Conditional Expressions and Operators

DESCRIPTION:

Conditionally evaluates expressions. Either an if expression or an if- else expression is possible.

USAGE:

if(test) true.expr 
if(test) true.expr else false.expr 
e1 || e2 
e1 && e2 

REQUIRED ARGUMENTS:

test
logical expression of length 1.
e1
logical expression of length 1.
e2
logical expression of length 1.

VALUE:

The if construct in the language evaluates test. If it is TRUE (i.e., if the first element of the result coerced to mode logical is TRUE), then true.expr is evaluated and returned as the value of the whole expression. Otherwise, the value of the expression is false.expr if present, or an empty value otherwise.

&& returns TRUE if both of its operands are TRUE (in the same sense as test above).
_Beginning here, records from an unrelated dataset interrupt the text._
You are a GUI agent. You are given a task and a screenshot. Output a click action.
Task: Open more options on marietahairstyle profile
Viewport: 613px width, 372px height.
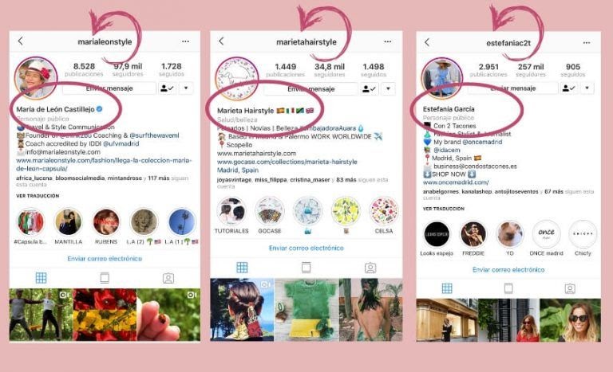click(387, 41)
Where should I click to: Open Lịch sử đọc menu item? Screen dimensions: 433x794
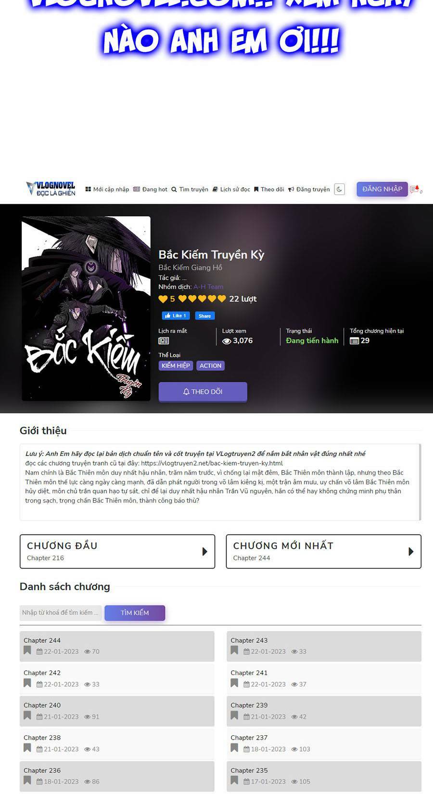click(x=231, y=189)
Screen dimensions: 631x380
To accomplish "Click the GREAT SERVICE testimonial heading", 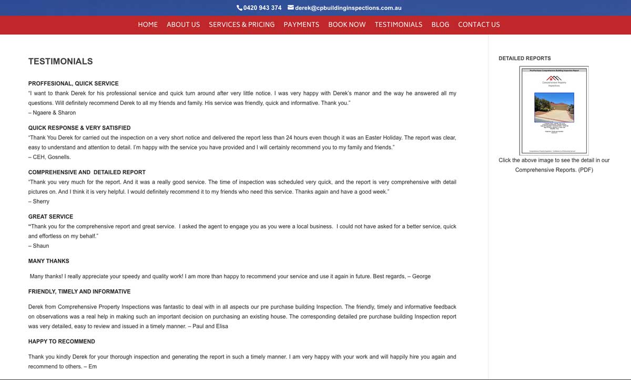I will coord(50,217).
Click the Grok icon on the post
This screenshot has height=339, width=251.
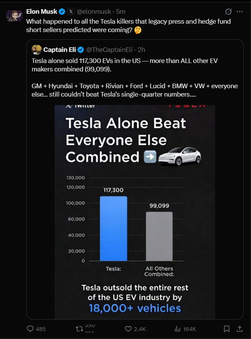point(229,11)
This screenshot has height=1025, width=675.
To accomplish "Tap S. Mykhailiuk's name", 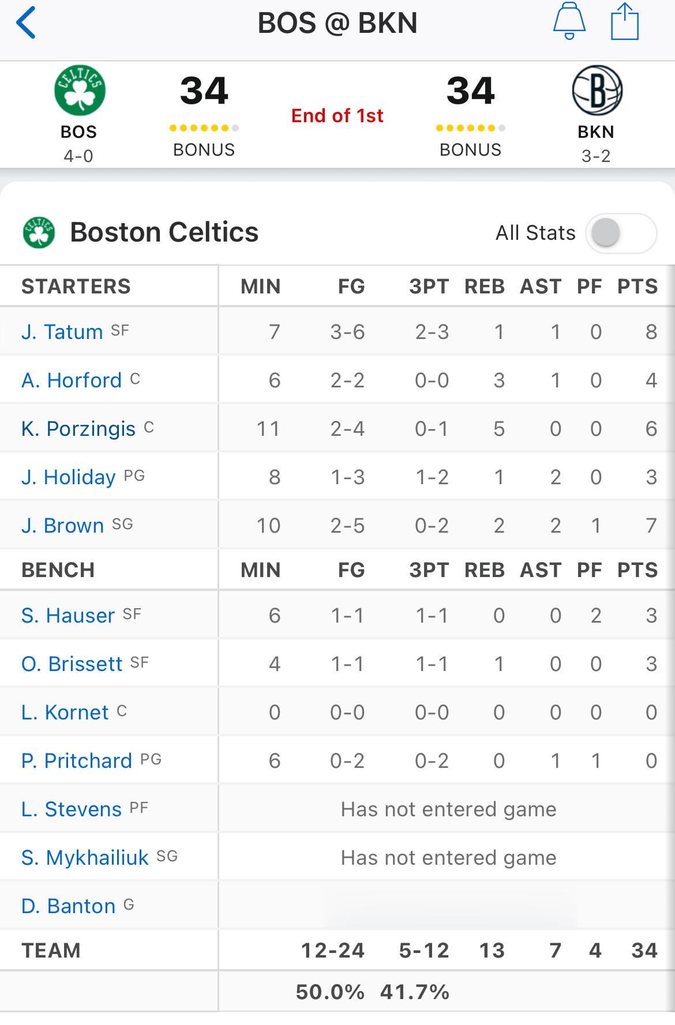I will coord(85,858).
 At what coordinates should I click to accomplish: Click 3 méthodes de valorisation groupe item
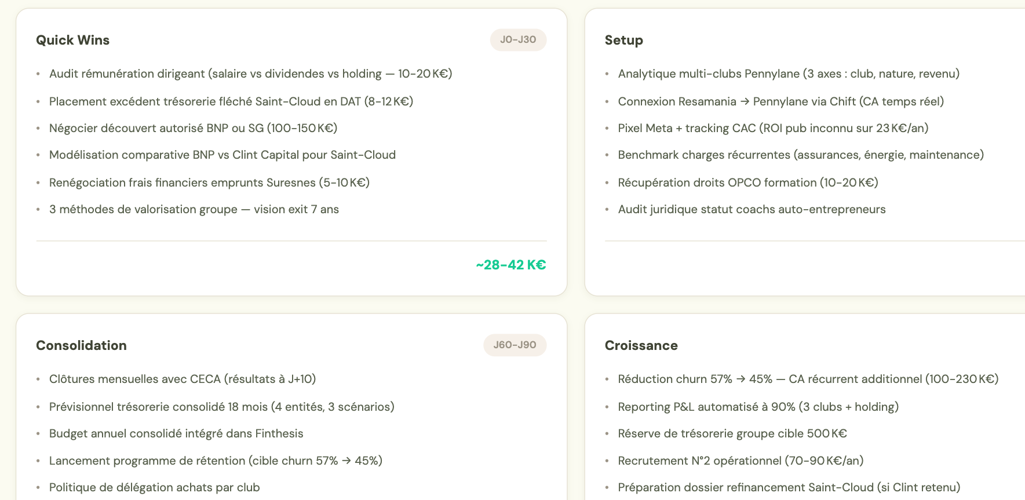[194, 209]

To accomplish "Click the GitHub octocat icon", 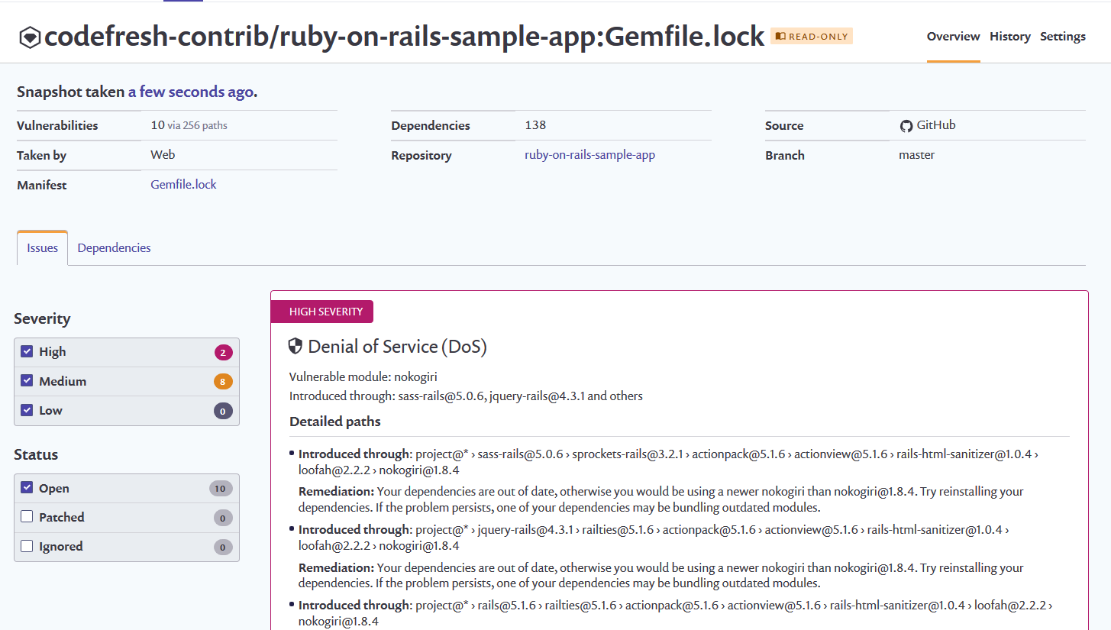I will pos(906,126).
If the left operand is not TRUE, the right operand is not evaluated.

|| returns TRUE if one of its operands is TRUE (in the same sense as test above). If the left operand is TRUE, the right operand is not evaluated.

DETAILS:

An NA value for the test causes an error.

A zero length logical vector causes an error if passed as the left operand for || or passed as either operand for &&.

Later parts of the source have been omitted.